Andrew Ker
- Born: Andrew Burgher Michael Ker 16 October 1954 (age 71) Kelso, Scotland

Rugby union career
- Position: Fly-half

Amateur team(s)
- Years: Team / Apps / (Points)
- Kelso

Provincial / State sides
- Years: Team / Apps / (Points)
- South of Scotland

International career
- Years: Team / Apps / (Points)
- 1986-88: Scotland 'B' / 3 / (0)
- 1988: Scotland / 2 / (0)

= Andrew Ker =

Scotland dual-international rugby union & cricket player

Andrew Burgher Michael Ker (born 16 October 1954 in Kelso, Scottish Borders) is a former Scotland international rugby union and former Scotland international cricket player.

==Rugby Union career==

===Amateur career===

He played for Kelso.

===Provincial career===

He played for South of Scotland.

===International career===

He was capped by Scotland 'B' against Italy 'B' on 7 December 1986.

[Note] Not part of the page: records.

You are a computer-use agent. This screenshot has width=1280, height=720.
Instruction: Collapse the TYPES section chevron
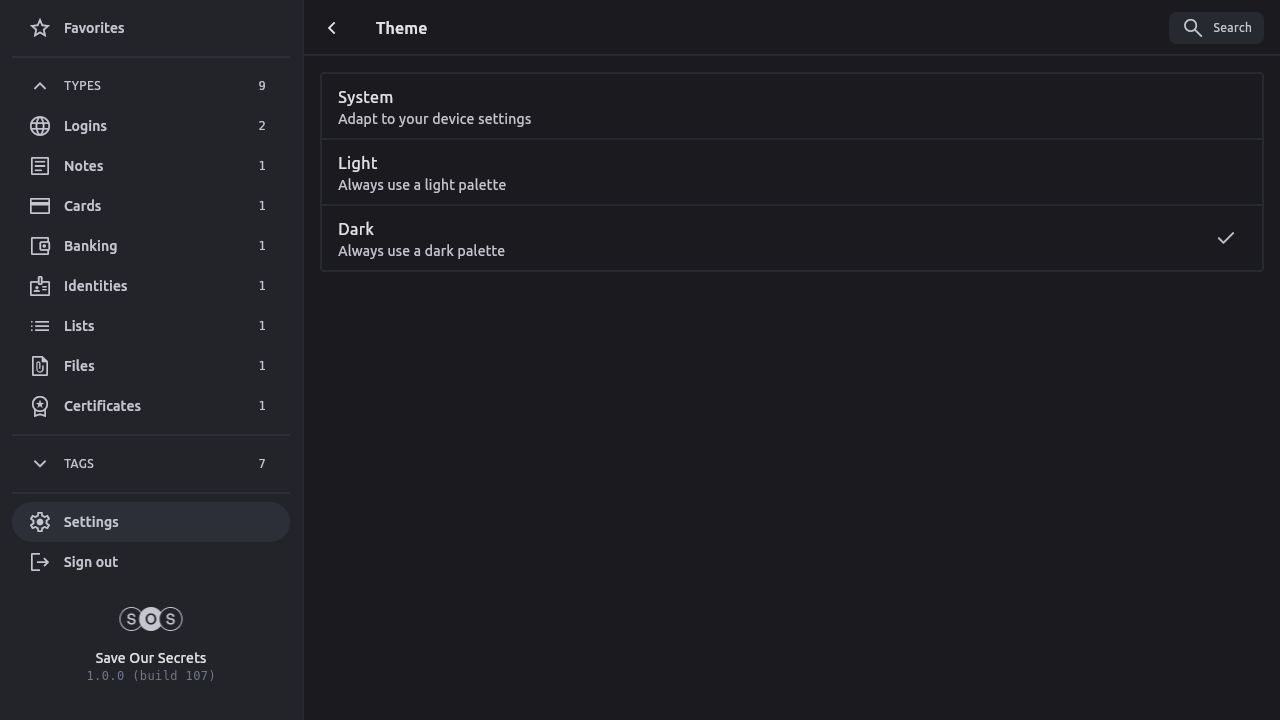(x=40, y=86)
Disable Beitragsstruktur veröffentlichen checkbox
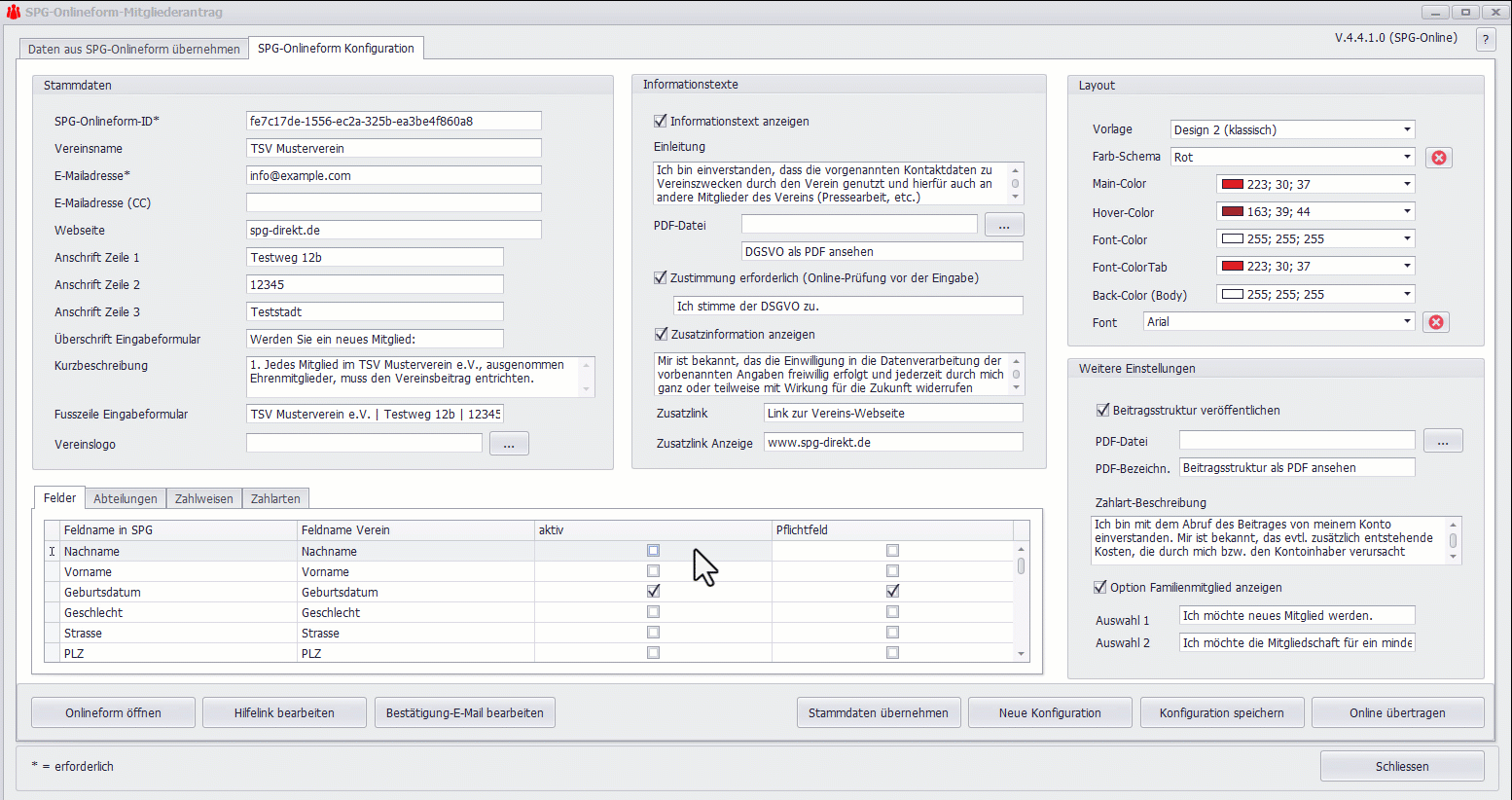Viewport: 1512px width, 800px height. 1102,410
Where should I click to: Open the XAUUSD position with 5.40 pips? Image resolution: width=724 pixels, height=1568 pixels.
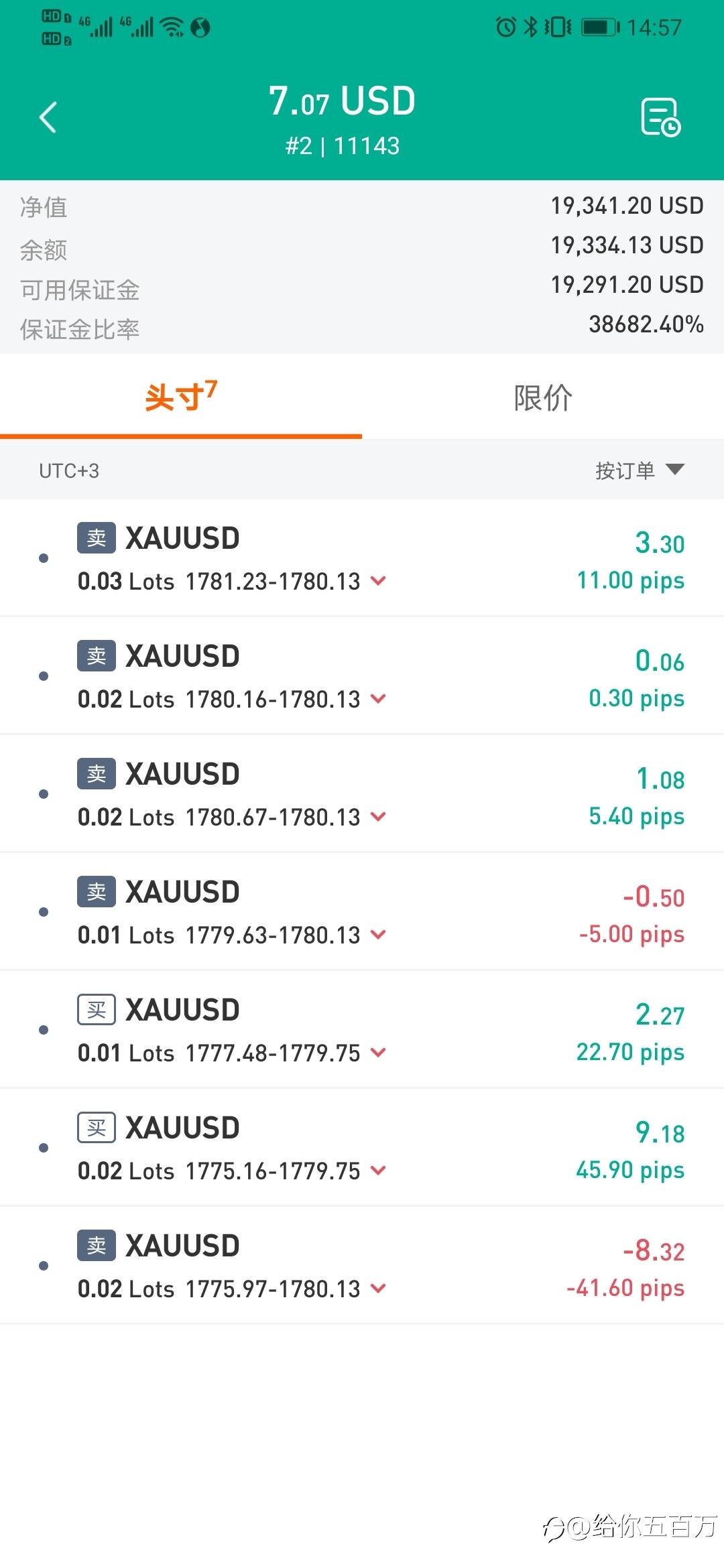[362, 794]
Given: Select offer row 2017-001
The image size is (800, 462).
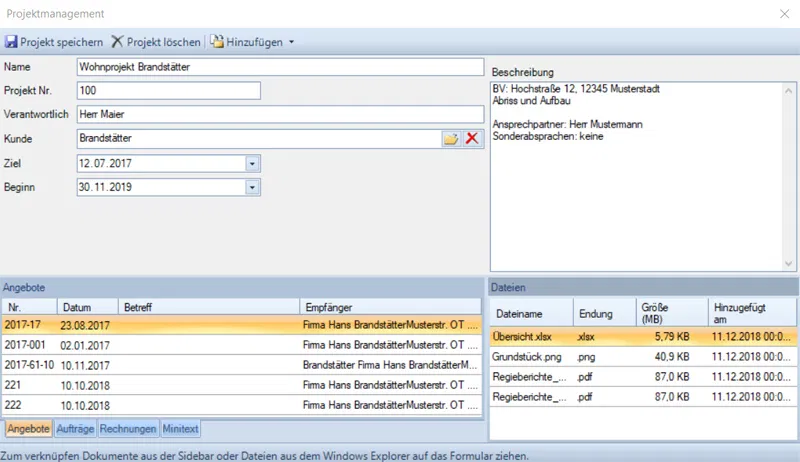Looking at the screenshot, I should 240,345.
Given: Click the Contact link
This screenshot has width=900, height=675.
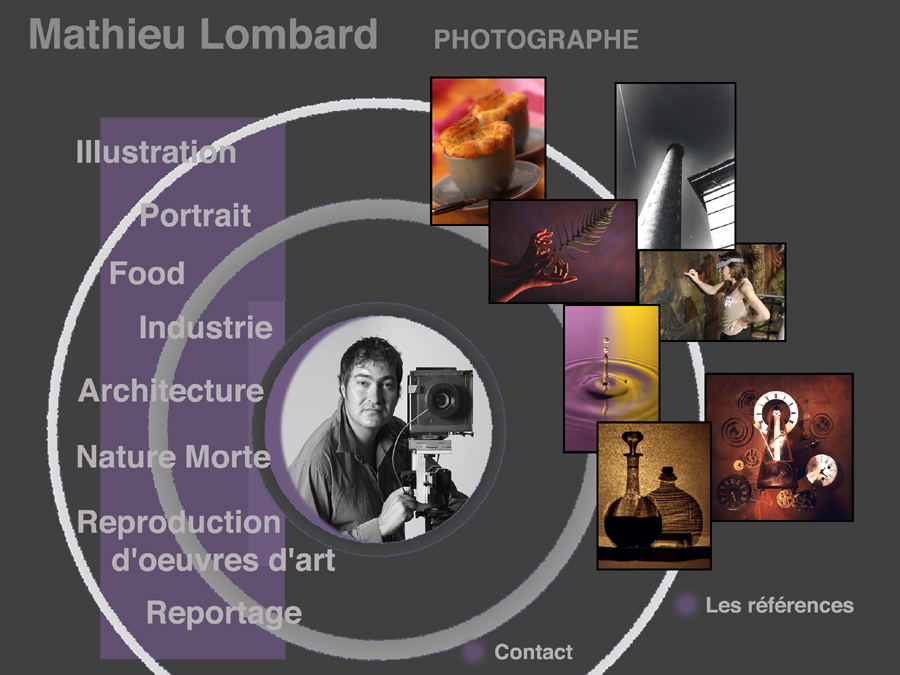Looking at the screenshot, I should [x=533, y=652].
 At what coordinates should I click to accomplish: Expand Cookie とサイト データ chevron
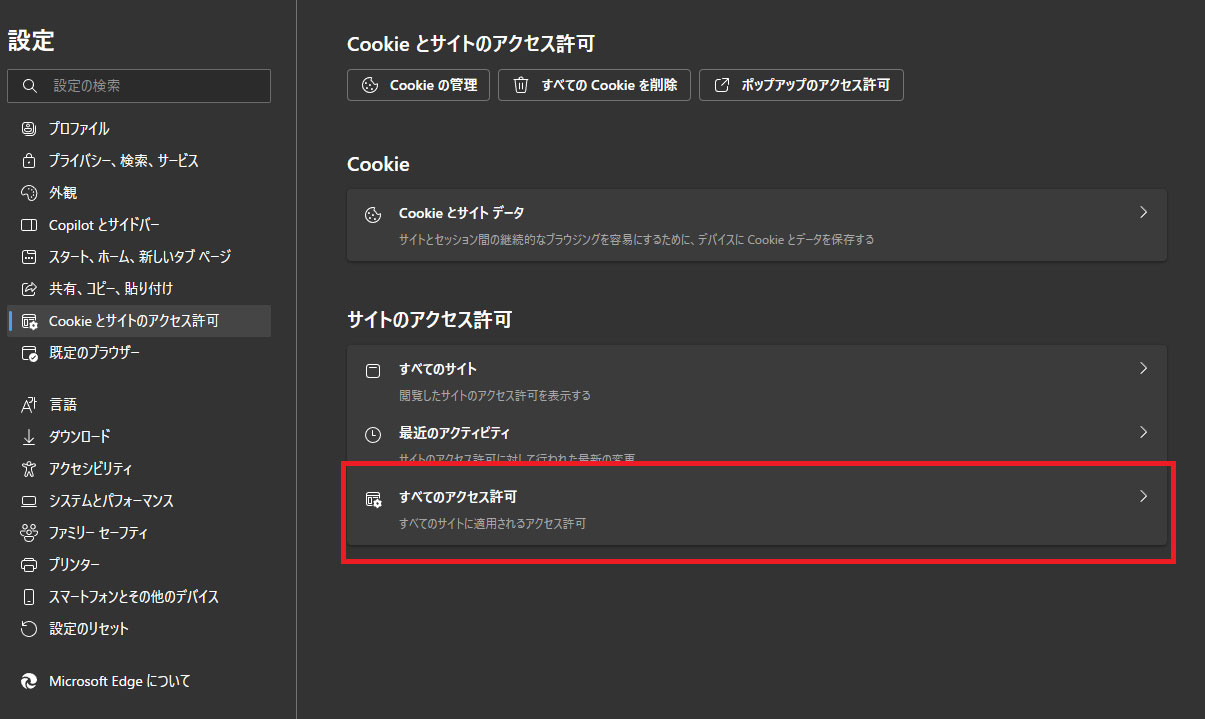click(1144, 213)
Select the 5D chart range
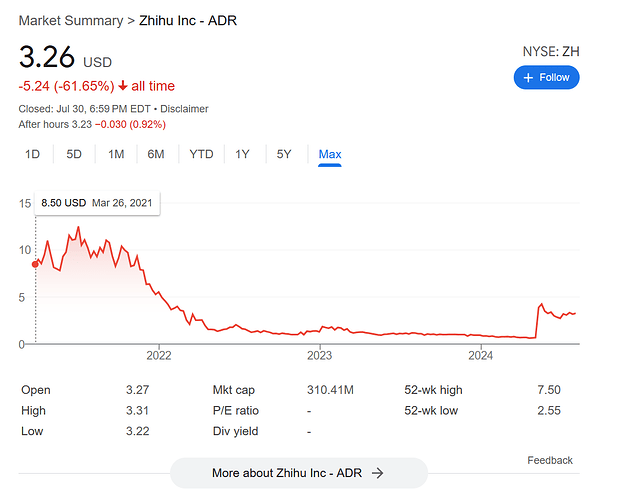This screenshot has width=621, height=500. (74, 154)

He was given a full senior cap for the rugby union team in 1988, becoming Scotland's oldest debutant at age 33.

==Cricket career==

He played several matches of cricket as a batsman for Scotland in the early 1980s. He scored 178 runs in first-class cricket at an average of 29.66, and 147 runs in List A cricket at an average of 21.00.

==Teaching career==

Ker worked as a schoolmaster (PE) at St. Thomas of Aquin's High School, Edinburgh.